**Given passage**
-------
Environment variables
Store all your sensitive inputs (API keys, passwords etc) as secrets.
SQD Cloud supports adding environment variables to squid deployments. The variables can be defined as key-value pairs at any of the env:
sections of the manifest.
For example, here is how to add a variable that will be visible only to the squid processor:
deploy:
processor:
env:
MY_PROCESSOR_VAR: string_value
You can also add variables visible only to the GraphQL server or to the migration script.
There is also an option to add variables for all services:
deploy:
env:
MY_SQUIDWIDE_VAR: string_value
Variables can be assigned either to strings, or to member variables of contexts provided by the service. For example, to make a processor-scoped API_KEY
variable and populate it with the value of secrets.API_KEY
, do this:
deploy:
processor:
env:
RPC_ENDPOINT: ${{ secrets.API_KEY }}
Variable shadowing
There is one special case in which the variables defined in the manifest will get overwritten by the Cloud: database connection settings are shadowed by the system-defined values whenever the postgres
addon is enabled (see the Variable shadowing section of the addon page). For example, in the snippet below all the DB_*
variable definitions will be ignored:
deploy:
addons:
postgres:
env:
DB_HOST: mypostgreshost.xyz
DB_PORT: 5432
DB_NAME: squid-tests
DB_USER: me
DB_PASS: ${{ secrets.DATABASE_PASSWORD }}
DB_SSL: true
Contexts
The Cloud exposes some useful variables via a mechanism identical to GitHub Actions contexts. Namely, any string
${{ <context> }}
added to the manifest at any environment variable definition gets replaced by the value supplied by the Cloud.
-------
**Entries**
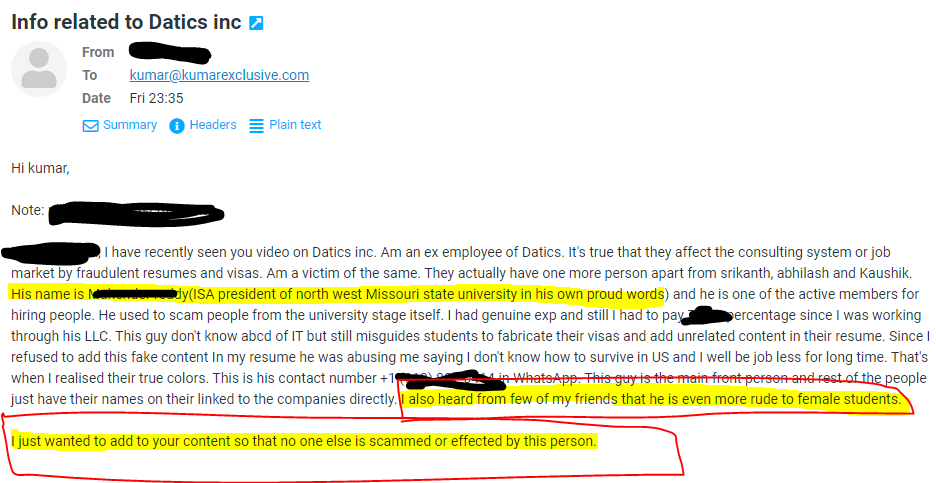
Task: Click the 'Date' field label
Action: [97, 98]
-------
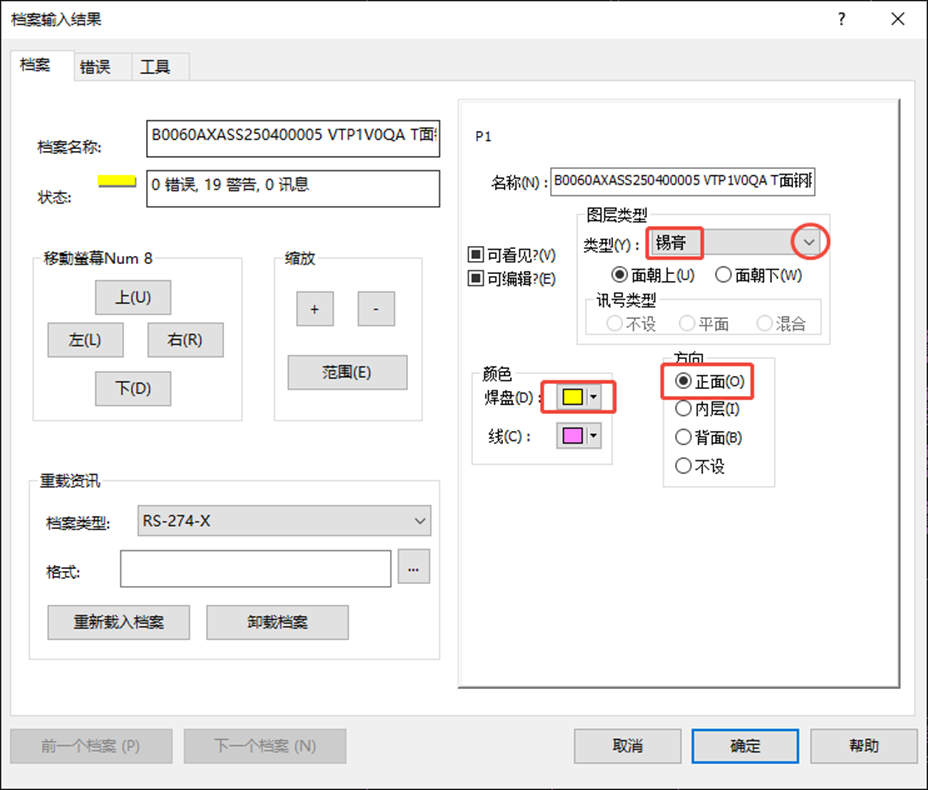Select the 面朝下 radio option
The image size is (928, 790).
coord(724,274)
-------
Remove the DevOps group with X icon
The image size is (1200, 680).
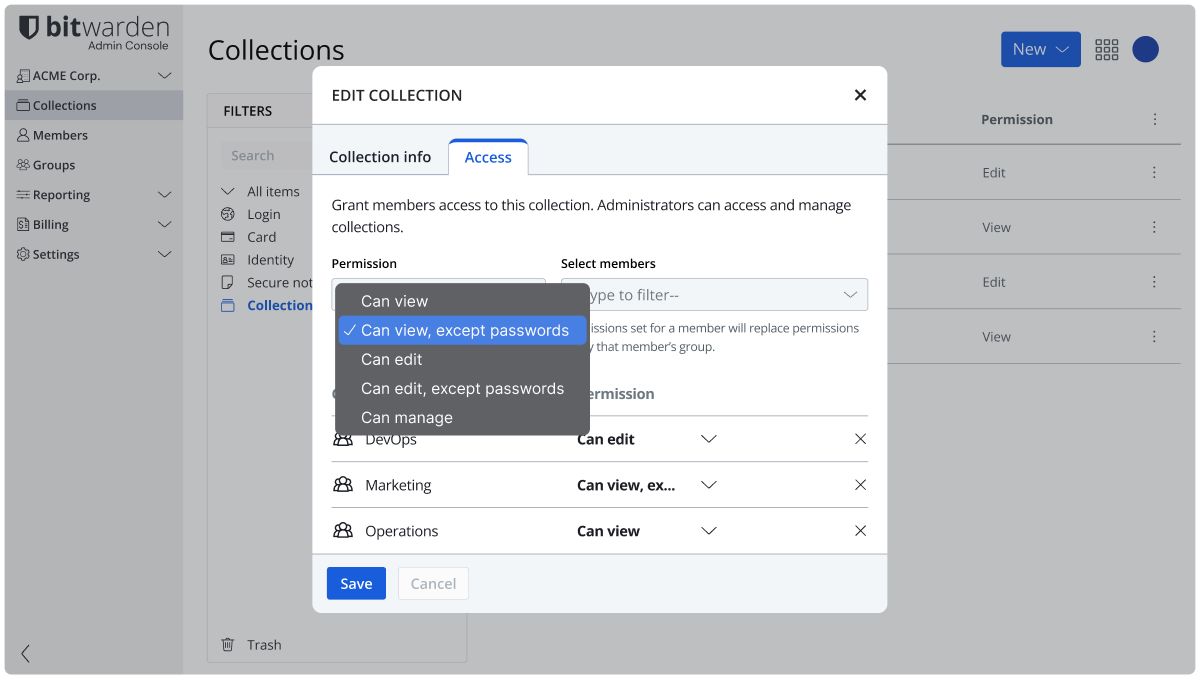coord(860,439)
-------
**Problem statement**
Reproduce the stretch of the environment variables documentation from "For example, here" through "the migration script.", copying it word for word.

**Correct output**
For example, here is how to add a variable that will be visible only to the squid processor:
deploy:
processor:
env:
MY_PROCESSOR_VAR: string_value
You can also add variables visible only to the GraphQL server or to the migration script.